总的来说,该方法充当 C++ Shadow Tree 与 Java 原生视图之间的桥梁,将 React 的声明式变更转换为 Android 视图操作指令,并调度到 UI 线程执行,实现从虚拟树到真实视图的映射。
声明组件
要开发一个Fabric 组件,首先需要在TS代码中声明规范。我们使用npx create-react-native-library@latest创建一个Fabric组件库,然后参考根据官方文档的示例添加如下内容:
ts
import type {
CodegenTypes,
HostComponent,
ViewProps,
} from 'react-native';
import {codegenNativeComponent} from 'react-native';
type WebViewScriptLoadedEvent = {
result: 'success' | 'error';
};
export interface NativeProps extends ViewProps {
sourceURL?: string;
onScriptLoaded?: CodegenTypes.BubblingEventHandler<WebViewScriptLoadedEvent> | null;
}
export default codegenNativeComponent<NativeProps>(
'CustomWebView',
) as HostComponent<NativeProps>;这里主要有三部分:
-
WebViewScriptLoadedEvent是一种支持的数据类型,用于存储事件需要从原生代码传递到 JavaScript 的数据。 -
NativeProps定义了可以设置的组件属性。 -
codegenNativeComponent允许我们为自定义组件生成代码,并为组件定义一个与原生实现相匹配的名称。
其中,对codegenNativeComponent函数进行分析,源码react-native/packages/react-native/Libraries/Utilities/codegenNativeComponent.js:
js
// 如果这个函数运行,说明视图配置没有在构建时通过 `GenerateViewConfigJs.js` 生成。
// 因此我们需要使用 `requireNativeComponent` 从视图管理器获取视图配置。
// `requireNativeComponent` 在 Bridgeless 模式下不可用。
// 例如:如果 `codegenNativeComponent` 不是从以 NativeComponent.js 结尾的文件中调用,
// 这个函数就会在运行时执行。
function codegenNativeComponent<Props: {...}>(
componentName: string,
options?: NativeComponentOptions,
): NativeComponentType<Props> {
if (global.RN$Bridgeless === true && __DEV__) {
console.warn(
`Codegen didn't run for ${componentName}. This will be an error in the future.
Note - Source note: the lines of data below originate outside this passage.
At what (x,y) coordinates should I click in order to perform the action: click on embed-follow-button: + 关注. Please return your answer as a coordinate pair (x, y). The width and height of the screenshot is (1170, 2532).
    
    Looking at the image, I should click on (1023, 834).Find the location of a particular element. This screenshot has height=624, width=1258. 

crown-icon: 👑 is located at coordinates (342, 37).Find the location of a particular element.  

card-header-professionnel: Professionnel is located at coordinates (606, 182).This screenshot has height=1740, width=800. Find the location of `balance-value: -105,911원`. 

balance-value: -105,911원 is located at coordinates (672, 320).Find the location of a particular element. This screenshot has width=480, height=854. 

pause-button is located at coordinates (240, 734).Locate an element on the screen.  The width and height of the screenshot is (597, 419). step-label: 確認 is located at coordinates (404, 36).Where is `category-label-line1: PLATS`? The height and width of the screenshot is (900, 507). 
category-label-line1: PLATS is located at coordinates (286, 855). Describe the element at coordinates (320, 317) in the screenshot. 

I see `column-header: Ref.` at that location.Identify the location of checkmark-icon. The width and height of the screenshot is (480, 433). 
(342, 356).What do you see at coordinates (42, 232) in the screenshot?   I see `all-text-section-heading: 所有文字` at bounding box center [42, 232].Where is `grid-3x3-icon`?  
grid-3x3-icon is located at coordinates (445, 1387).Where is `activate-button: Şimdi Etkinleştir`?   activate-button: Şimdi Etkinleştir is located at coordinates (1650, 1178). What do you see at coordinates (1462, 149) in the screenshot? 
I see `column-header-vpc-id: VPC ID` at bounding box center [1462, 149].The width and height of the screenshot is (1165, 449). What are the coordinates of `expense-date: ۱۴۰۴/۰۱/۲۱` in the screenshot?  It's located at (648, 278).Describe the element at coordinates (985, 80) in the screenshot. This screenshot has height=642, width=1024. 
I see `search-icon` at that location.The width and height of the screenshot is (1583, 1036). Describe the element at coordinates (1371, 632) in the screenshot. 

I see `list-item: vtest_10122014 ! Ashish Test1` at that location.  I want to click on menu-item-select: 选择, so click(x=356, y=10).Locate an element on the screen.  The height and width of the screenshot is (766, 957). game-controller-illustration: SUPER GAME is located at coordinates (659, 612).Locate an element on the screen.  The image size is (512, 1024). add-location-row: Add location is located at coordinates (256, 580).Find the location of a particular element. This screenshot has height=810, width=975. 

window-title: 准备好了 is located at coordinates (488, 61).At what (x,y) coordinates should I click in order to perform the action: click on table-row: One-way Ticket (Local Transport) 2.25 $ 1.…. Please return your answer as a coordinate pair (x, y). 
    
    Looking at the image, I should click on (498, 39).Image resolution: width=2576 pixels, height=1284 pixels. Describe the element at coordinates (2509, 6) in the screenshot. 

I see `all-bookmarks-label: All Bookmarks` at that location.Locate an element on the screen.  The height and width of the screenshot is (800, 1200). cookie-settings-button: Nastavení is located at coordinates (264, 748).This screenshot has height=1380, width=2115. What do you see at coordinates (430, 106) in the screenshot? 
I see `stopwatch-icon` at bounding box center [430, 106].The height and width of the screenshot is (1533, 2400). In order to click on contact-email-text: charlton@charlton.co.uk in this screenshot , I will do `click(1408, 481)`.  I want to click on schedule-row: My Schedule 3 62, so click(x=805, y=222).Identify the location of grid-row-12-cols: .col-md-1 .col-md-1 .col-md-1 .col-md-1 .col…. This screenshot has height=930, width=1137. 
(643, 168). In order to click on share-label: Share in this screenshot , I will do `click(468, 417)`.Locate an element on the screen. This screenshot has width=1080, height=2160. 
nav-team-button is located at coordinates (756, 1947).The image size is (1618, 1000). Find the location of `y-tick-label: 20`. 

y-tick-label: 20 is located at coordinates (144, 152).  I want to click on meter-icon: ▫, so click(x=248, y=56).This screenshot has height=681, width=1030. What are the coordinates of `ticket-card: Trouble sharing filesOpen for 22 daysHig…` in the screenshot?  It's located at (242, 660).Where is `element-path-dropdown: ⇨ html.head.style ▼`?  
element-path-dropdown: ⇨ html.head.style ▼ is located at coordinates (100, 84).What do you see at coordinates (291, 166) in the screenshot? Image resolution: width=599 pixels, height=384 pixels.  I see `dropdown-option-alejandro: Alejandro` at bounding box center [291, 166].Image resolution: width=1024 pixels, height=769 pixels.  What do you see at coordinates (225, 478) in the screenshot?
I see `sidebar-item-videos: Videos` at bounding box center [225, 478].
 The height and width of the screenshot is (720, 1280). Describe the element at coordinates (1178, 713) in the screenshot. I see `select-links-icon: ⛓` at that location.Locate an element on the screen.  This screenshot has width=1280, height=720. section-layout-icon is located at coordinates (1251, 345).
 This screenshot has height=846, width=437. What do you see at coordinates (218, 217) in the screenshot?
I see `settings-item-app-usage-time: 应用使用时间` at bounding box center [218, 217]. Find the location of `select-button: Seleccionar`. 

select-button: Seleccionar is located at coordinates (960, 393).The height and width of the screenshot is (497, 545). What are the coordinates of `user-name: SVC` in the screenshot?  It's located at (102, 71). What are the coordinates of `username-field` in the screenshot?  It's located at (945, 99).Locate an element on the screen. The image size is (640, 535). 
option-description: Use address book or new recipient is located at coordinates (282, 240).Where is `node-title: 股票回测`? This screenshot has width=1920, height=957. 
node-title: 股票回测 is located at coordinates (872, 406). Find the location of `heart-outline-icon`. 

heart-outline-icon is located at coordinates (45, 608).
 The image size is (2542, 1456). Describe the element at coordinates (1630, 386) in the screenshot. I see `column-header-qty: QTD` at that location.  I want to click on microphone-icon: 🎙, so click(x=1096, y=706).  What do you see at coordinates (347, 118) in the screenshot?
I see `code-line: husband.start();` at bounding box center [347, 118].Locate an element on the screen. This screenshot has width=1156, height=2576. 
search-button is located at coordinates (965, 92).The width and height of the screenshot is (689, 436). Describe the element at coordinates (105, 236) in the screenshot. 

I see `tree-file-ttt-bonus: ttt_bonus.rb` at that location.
Make sure you are using @react-native/babel-preset when building your JavaScript code.`,
);
}
// 确定基础组件名称
let componentNameInUse =
options && options.paperComponentName != null
? options.paperComponentName
: componentName;
// 省略部分代码......
return (requireNativeComponent<Props>(
// $FlowFixMe[incompatible-type]
componentNameInUse,
): HostComponent<Props>);
}根据注释可知,在新架构中,这个函数几乎没有实际意义,因为新架构是通过GenerateViewConfigJs.js 来生成实际的视图配置。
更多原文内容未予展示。